About this task: Your reply should consist only of the lines from the one holding "Instruction: Open the" to the last line of the data below, written out exactly and without pictures.

Stored records:
##############################

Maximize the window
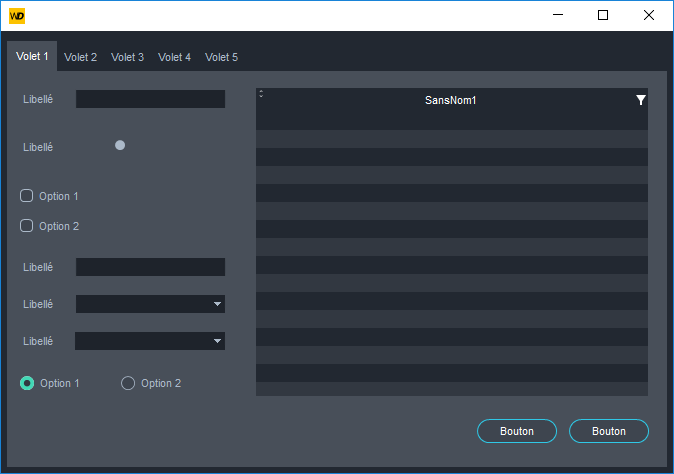This screenshot has width=674, height=474. tap(602, 15)
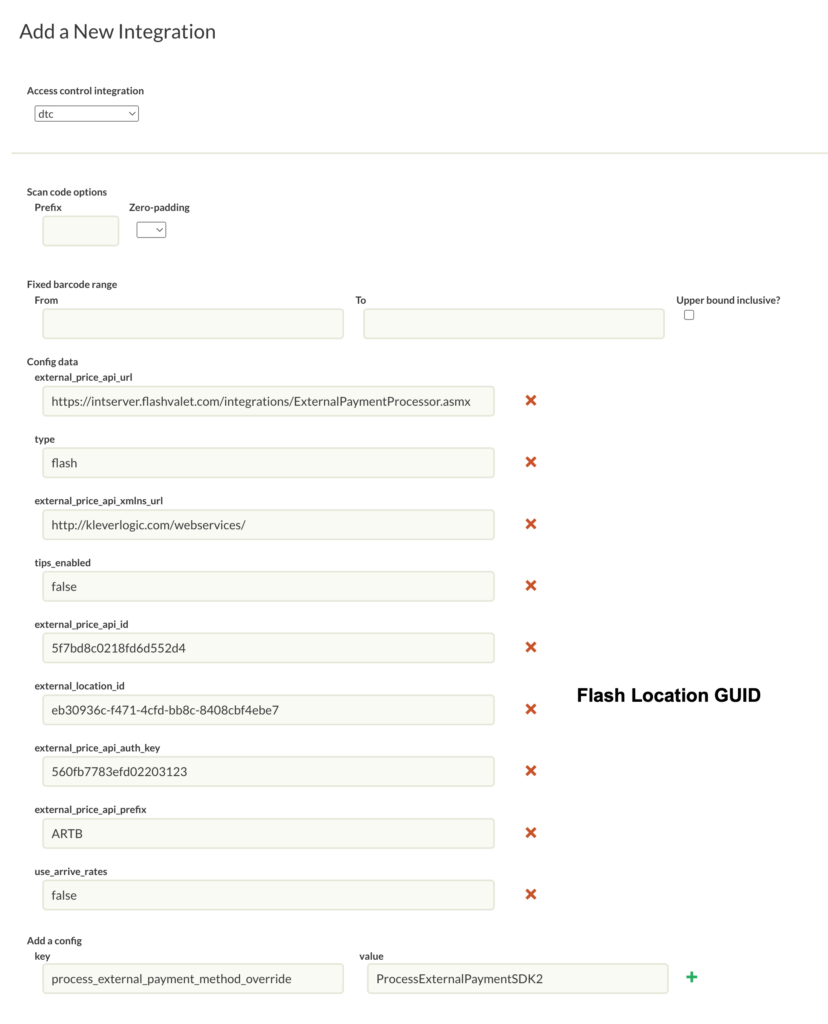Remove the external_price_api_id config entry

tap(531, 647)
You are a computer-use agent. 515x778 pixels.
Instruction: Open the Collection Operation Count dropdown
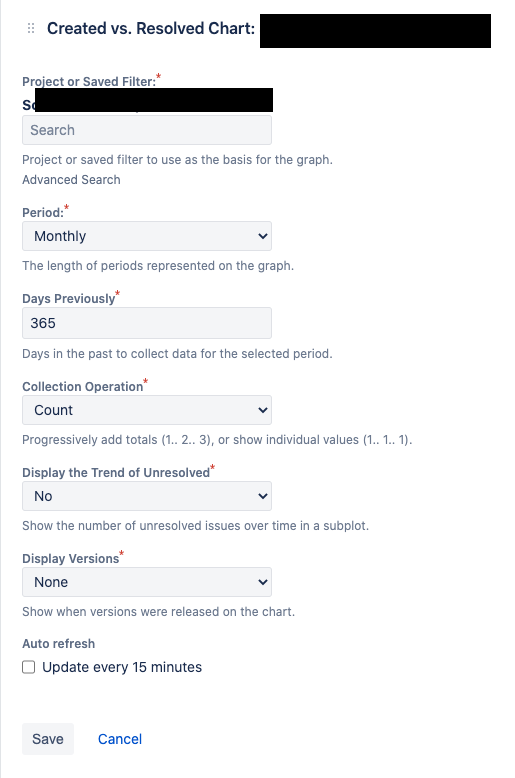click(147, 410)
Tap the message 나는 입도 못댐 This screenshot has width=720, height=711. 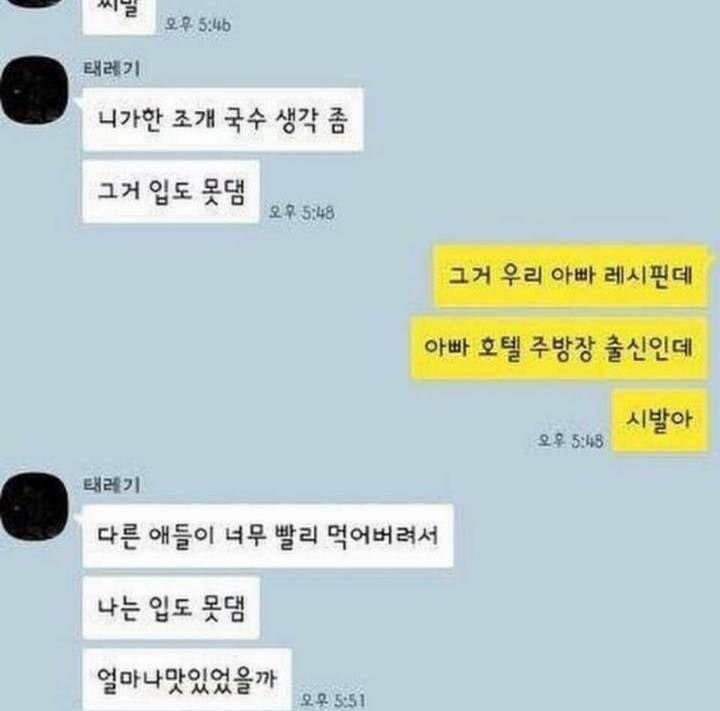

##############################

Answer for the task:
Instruction: Open the Collection Operation Count dropdown
click(147, 410)
Tap the message 나는 입도 못댐 This screenshot has width=720, height=711. 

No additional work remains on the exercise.